Thrombotic thrombocytopenic purpura (TTP) is a rare disorder that involves your blood’s tendency to clot. In this disease, tiny clots form throughout your body. These tiny clots have two major consequences.
First, the tiny clots can block blood vessels. This stops your blood from being able to reach your organs. This can compromise the functioning of your vital organs—such as the heart, brain and kidneys.
Second, the tiny clots can use up too many of your blood’s platelets. Your blood might then be unable to form clots when it actually needs to. For example, if you are injured, you may be unable to stop bleeding.
There is an inherited form of TTP that is transmitted as an autosomal recessive trait. This means that both parents of an affected individual must carry a copy of the defective gene. The parents do not usually have symptoms of the disease. This genetic form results from a mutation in the ADAMTS13 gene. This gene plays a role in the production of an enzyme that causes your blood’s ability to clot normally. When this enzyme is not produced, abnormal clotting occurs. Enzymes are special proteins that increase the rate of metabolic chemical reactions.
In other cases, your body mistakenly produces proteins that interfere with the enzyme’s job. This is called acquired TTP.
You can get acquired TTP in a variety of ways. You can develop it if you have HIV, for example. You can also develop it after various medical procedures, including:
- blood and marrow stem cell transplant
- bone marrow transplant
In some cases, TTP can develop during pregnancy or if you have cancer or an infection.
Some medications can lead to TTP. These include, but are not limited to:
- hormone therapy
- cyclosporine A
If you have TTP, you might notice bruises that are purplish in color and have no obvious cause. These marks, called purpura, are part of what gives this condition its name. You might also have tiny red or purple spots that might look like a rash.
Your skin may change color. It might turn yellowish (jaundice), or you may look pale.
You might feel some general nonspecific symptoms such as:
In very serious cases, you might have a stroke or major internal bleeding. You might even fall into a coma.
Diagnosing TTP usually requires multiple tests.

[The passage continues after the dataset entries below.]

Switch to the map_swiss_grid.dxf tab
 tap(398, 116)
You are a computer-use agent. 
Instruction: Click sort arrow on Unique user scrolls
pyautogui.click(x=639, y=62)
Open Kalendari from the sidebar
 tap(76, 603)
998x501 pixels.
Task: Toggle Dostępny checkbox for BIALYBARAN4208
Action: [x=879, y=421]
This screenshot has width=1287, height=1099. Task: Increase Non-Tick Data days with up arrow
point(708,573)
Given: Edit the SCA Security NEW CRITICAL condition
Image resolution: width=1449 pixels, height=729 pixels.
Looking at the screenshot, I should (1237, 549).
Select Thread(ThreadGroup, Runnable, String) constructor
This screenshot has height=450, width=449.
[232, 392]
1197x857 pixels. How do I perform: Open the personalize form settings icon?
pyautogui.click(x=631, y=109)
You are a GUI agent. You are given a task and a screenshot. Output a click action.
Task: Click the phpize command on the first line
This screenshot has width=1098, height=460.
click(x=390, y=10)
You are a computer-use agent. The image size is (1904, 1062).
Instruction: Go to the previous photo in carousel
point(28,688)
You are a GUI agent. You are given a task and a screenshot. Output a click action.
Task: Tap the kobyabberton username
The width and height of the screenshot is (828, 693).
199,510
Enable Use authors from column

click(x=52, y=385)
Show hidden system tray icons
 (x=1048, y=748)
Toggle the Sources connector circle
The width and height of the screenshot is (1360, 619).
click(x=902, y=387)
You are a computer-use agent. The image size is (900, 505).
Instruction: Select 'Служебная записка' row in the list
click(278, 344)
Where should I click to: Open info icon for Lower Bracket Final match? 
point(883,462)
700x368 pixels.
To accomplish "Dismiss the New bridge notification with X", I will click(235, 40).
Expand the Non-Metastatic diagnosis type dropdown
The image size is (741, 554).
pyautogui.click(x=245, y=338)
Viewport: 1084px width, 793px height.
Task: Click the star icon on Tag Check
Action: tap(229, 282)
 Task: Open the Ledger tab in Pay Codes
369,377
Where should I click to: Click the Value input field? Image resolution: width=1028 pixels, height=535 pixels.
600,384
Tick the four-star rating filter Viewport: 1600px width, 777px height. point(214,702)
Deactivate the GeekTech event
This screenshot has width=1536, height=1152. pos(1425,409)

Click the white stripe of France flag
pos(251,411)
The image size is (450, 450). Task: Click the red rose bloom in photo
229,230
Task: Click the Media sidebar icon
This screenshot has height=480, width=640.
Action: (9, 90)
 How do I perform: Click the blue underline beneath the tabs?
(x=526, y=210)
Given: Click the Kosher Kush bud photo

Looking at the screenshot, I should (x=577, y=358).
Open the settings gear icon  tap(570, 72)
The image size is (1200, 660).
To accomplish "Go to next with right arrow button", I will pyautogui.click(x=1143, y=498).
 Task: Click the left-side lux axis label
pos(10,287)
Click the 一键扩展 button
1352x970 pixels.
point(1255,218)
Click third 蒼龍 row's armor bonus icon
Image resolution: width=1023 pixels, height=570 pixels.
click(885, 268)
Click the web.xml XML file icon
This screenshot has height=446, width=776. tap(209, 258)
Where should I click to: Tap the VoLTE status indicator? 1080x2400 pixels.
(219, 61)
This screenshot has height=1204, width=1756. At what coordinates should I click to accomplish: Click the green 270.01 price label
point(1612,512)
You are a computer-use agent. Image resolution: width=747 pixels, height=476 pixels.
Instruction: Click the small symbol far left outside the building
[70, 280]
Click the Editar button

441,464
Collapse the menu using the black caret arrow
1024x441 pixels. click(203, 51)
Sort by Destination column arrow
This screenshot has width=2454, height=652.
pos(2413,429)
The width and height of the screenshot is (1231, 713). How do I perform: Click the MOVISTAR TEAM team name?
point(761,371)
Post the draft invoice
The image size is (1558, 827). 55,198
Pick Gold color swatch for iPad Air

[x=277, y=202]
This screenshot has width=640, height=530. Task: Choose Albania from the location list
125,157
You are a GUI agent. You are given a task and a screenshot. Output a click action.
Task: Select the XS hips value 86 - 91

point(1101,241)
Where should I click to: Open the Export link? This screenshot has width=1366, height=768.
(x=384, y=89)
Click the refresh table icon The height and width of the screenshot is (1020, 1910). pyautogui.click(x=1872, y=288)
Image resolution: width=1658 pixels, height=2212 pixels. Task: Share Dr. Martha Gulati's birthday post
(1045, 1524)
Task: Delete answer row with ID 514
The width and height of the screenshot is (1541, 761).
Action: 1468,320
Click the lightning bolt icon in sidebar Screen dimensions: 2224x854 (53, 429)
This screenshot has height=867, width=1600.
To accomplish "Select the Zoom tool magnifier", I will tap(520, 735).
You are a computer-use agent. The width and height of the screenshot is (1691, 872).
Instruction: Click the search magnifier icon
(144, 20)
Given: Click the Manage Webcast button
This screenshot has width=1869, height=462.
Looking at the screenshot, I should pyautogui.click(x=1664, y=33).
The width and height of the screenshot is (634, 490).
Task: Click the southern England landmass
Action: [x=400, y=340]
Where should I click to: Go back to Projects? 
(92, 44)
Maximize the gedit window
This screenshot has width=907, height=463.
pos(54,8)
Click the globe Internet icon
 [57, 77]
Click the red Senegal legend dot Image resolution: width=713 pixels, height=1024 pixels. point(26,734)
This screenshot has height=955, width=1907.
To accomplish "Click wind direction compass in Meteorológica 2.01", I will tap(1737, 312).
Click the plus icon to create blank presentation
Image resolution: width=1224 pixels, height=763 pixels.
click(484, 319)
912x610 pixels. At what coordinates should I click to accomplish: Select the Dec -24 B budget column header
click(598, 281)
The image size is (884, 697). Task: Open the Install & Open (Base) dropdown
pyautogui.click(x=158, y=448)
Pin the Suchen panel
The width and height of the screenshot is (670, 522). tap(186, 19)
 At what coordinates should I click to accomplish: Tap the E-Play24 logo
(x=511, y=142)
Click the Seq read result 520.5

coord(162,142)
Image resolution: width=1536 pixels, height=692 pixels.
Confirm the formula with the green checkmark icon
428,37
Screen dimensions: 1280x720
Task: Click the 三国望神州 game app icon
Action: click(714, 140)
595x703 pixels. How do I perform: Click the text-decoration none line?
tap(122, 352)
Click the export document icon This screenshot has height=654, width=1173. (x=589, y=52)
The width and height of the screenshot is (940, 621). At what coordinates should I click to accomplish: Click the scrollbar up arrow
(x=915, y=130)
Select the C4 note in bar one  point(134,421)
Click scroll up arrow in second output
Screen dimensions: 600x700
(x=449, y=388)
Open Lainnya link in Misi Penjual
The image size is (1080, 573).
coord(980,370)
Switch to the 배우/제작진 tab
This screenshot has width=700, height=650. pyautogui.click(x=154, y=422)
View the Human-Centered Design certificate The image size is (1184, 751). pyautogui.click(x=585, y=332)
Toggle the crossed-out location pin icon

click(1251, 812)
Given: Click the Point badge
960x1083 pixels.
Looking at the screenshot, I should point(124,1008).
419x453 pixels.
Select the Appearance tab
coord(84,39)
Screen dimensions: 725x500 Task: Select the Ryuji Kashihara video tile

Your doctor may begin by performing a physical exam. This involves looking for any of the physical symptoms that the disease can cause.
Your doctor will also test your blood. An examination of your red blood cells under a microscope will reveal whether they have been damaged by TTP. Your doctor will also check your blood for low platelet levels (the increased clotting causes increase use of platelets) or high levels of bilirubin (a substance that results from the breakdown of red blood cells).
Your blood might also be checked for:
- antibodies—proteins that interfere with the enzyme ADAMTS13
- creatinine—elevation of this breakdown product of muscles occurs if there is kidney involvement
- lack of ADAMTS13 enzyme activity—lack of this enzyme causes TTP
- lactate dehydrogenase (LDH)—LDH is released from tissues that are injured by blot clots from TTP
TPP is typically treated by attempting to return your blood clotting to normal.
Plasma (the liquid portion of blood that contain essential clotting factors) can be given in the form of fresh frozen plasma. This can be given intravenously through a vein. This is the usual treatment for inherited TTP.
An alternative treatment that is commonly used is for acquired TTP is plasma exchange. This means that your plasma is replaced with the plasma of a healthy donor. During this procedure, the blood is taken out of your body through a tube in the same way as when you donate blood. The plasma is then separated out of that blood using a special machine called a cell separator. The plasma from your blood is disposed of and donated plasma is added to the your remaining blood. This solution is then given back to you through another IV (intravenously). The donated plasma contains water, proteins and essential clotting factors. This procedure takes about two hours.
Regardless of whether you have inherited or acquired TTP, you will generally need to have your procedure done every day until your condition improves.
If this treatment is not successful, your doctor may begin to treat you with medications to stop your body from destroying the ADAMTS13 enzyme.
In other cases, you might need to have your spleen surgically removed.
With prompt and proper treatment, you will typically recover well from this condition.
Some people’s TTP goes away completely after treatment. Other people may have ongoing flare-ups.
TTP may lead to death if it is not found and treated right away. If you think you might have this condition, don’t delay in getting to your doctor or the emergency room.